War Simulation in Qatar Another Signal to Iraq

    DOHA, Qatar — DOHA, Qatar -- As Baghdad sought Saturday to defuse the threat against it, the commander of U.S. military forces in the region took center stage in a high-tech war room in this tiny Persian Gulf nation and launched the first phase of electronic war games that include a possible U.S. invasion of Iraq.

    Seated at a command table before a 25-foot-square battlefield screen in Qatar's Camp As Sayliyah, Army Gen. Tommy Franks and more than 200 members of his staff finalized an array of U.S. military scenarios that will be part of the command-and-control exercise, which formally begins here Monday.

    Dubbed Internal Look, it is the first such exercise staged outside the U.S. -- and within the boundaries of some of the most strategic real estate in Franks' U.S. Central Command, which covers 25 nations.

    Run from sophisticated war-fighting headquarters inside a well-fortified, 262-acre military camp in the Qatari desert, the weeklong war games underscore the new importance of this nation, which has a population of 750,000 and is located about 650 miles southeast of Baghdad.

    The timing of the computer-assisted command drill, coupled with separate, continuing live-fire exercises by the U.S. Army near the Iraqi border in northern Kuwait, appeared to ratchet up the United States' military pressure on Iraq as the two countries approach a possible showdown over United Nations inspections for weapons of mass destruction.

    Internal Look itself involves no troop movements. It is designed to test the U.S. military's ability to command, control and communicate among all four U.S. armed services now deployed throughout the Persian Gulf, the Middle East and Southwest and Central Asia.

    "There are no moving troops, just moving electrons -- a lot of electrons," said one Central Command officer here. "There is a whole plethora of contingencies that CENTCOM has to plan for."

    Franks has made no public statements or appearances since he landed here in the Qatari capital from his command headquarters in Tampa, Fla., on Friday. He headed straight to the secretive military base that houses the new mobile command post -- several dozen prefab buildings and tents bristling with high-tech American gear.

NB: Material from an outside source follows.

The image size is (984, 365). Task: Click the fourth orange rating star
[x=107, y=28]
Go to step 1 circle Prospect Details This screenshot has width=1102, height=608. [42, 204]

    In opening Saturday's session, called the "Rock Drill," Franks stressed the important roles of troop readiness, flexibility in planning and leading-edge technology on the modern battlefield, according to Jim Wilkinson, director of strategic communications for Central Command. But military and political analysts stressed that the symbolism of the exercise is not the what of it but the where.